Larvikite is an igneous rock, specifically a variety of monzonite, notable for the presence of thumbnail-sized crystals of feldspar. These feldspars are known as ternary because they contain significant components of all three endmember feldspars.

The feldspar has partly unmixed on the micro-scale to form a perthite, and the presence of the alternating alkali feldspar and plagioclase layers give its characteristic silver-blue schiller effect (called labradorescence) on polished surfaces. Olivine can be present along with apatite, and locally quartz. Larvikite is usually rich in titanium, with titanaugite and/or titanomagnetite present.

Larvikite occurs in the Larvik Batholith (also called the Larvik Plutonic Complex), a suite of ten igneous plutons emplaced in the Oslo Rift (Oslo Graben) surrounded by ~1.1 billion year old Sveconorwegian gneisses. The Larvik Batholith is of Permian age, about 292–298 million years old. Larvikite is also found in the Killala Lake Alkalic Rock Complex near Thunder Bay in Ontario, Canada.

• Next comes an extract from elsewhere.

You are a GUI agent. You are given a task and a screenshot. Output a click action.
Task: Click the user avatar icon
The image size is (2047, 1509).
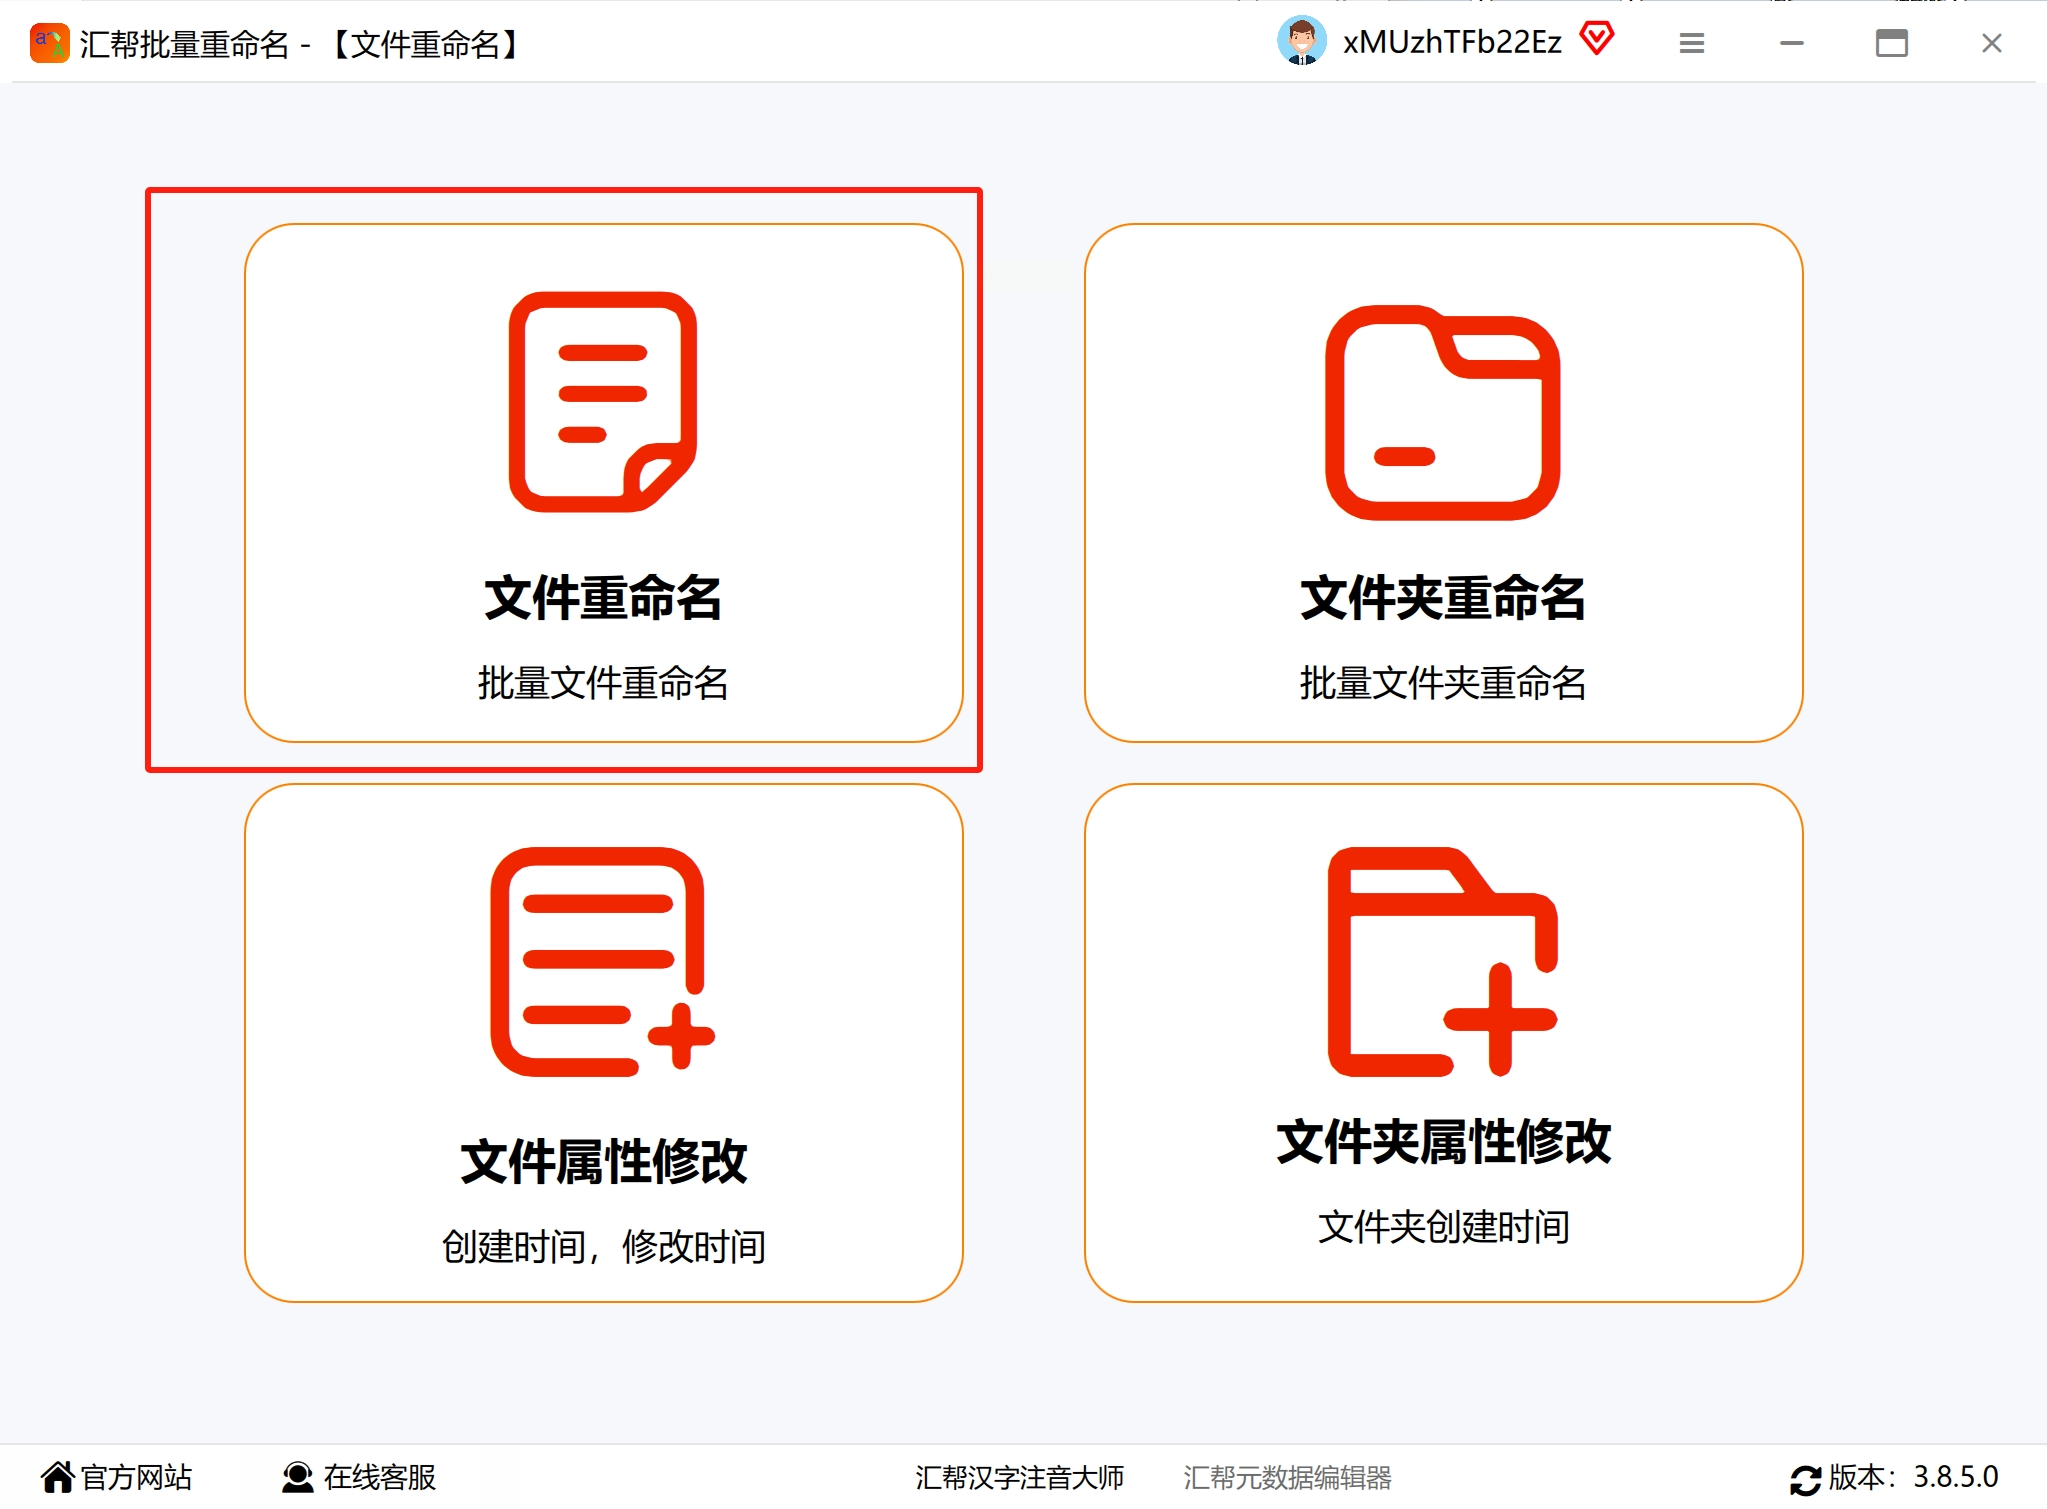coord(1301,42)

The name originates from the town of Larvik in Norway, where this type of igneous rock is found. Many quarries exploit larvikite in the vicinity of Larvik.

==Formation==
Intrusions of larvikite in Norway form part of the suite of igneous rocks that were emplaced during the Permian period, associated with the formation of the Oslo Rift. The crystallisation of a ternary feldspar indicates that this rock began to crystallise under lower crustal conditions.

==Uses==
Larvikite is prized for its high polish and the labradorescence of its feldspar crystals, and is used as dimension stone, often cladding the facades of commercial buildings and corporate headquarters. It is known informally as Blue Pearl Granite, although this is not an accurate description. Larvikite has been designated by the International Union of Geological Sciences as a Global Heritage Stone Resource.